Records supplied
=-=-=-=-=
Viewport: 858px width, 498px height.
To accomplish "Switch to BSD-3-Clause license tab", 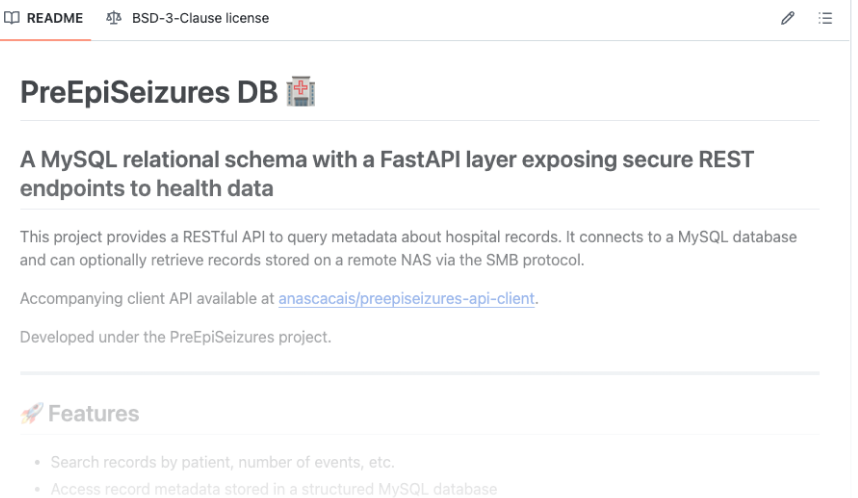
=-=-=-=-=
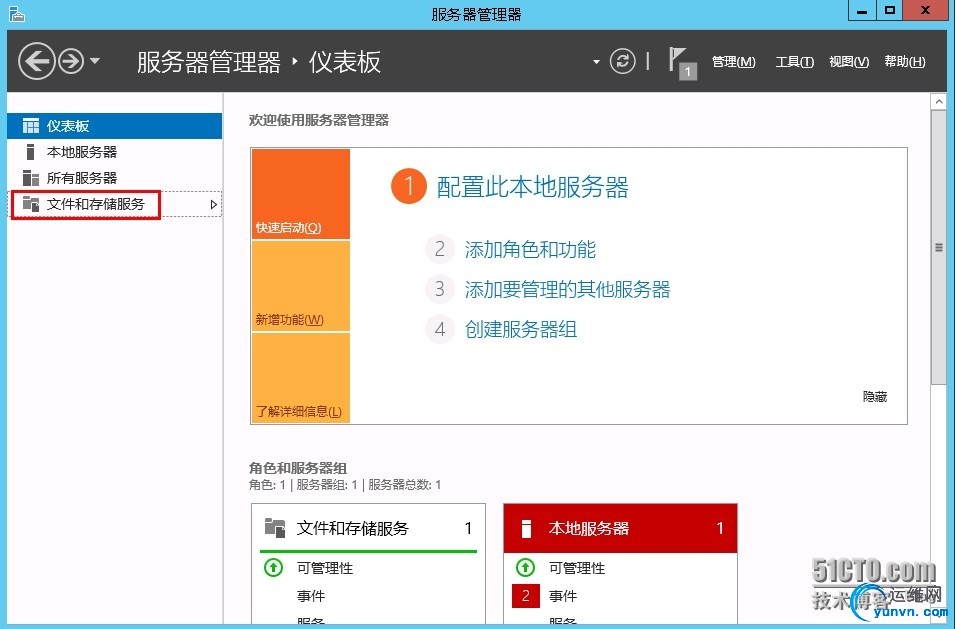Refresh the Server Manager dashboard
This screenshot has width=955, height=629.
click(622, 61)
=-=-=-=-=
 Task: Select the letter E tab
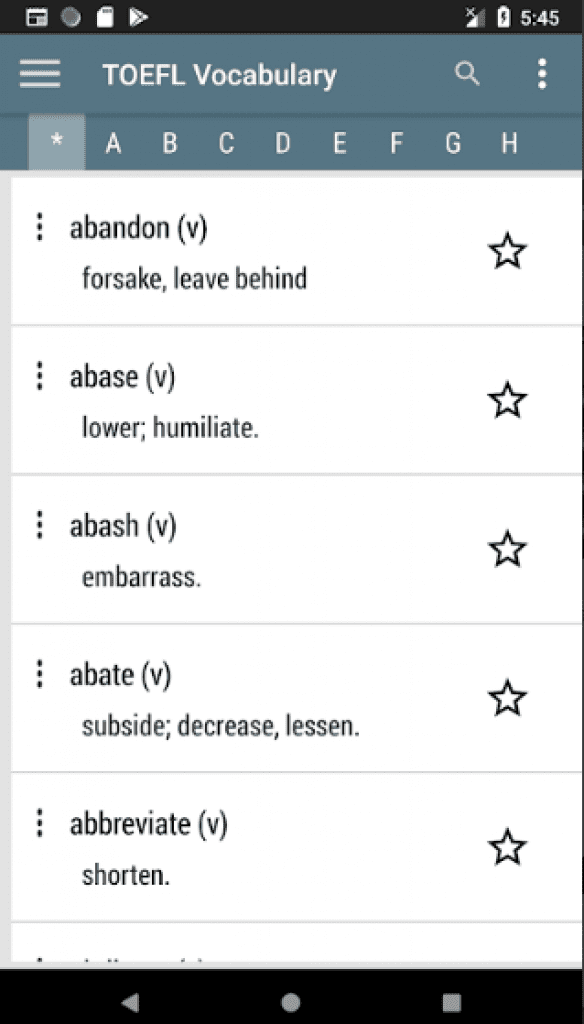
=-=-=-=-=
Task directions
Quote the lines above exactly, starting with the one that has "Viewport: 858px width, 498px height." and ending with the one that has "to BSD-3-Clause license"; drop the pictures and include nothing else.

Task solution
Viewport: 858px width, 498px height.
To accomplish "Switch to BSD-3-Clause license tab", 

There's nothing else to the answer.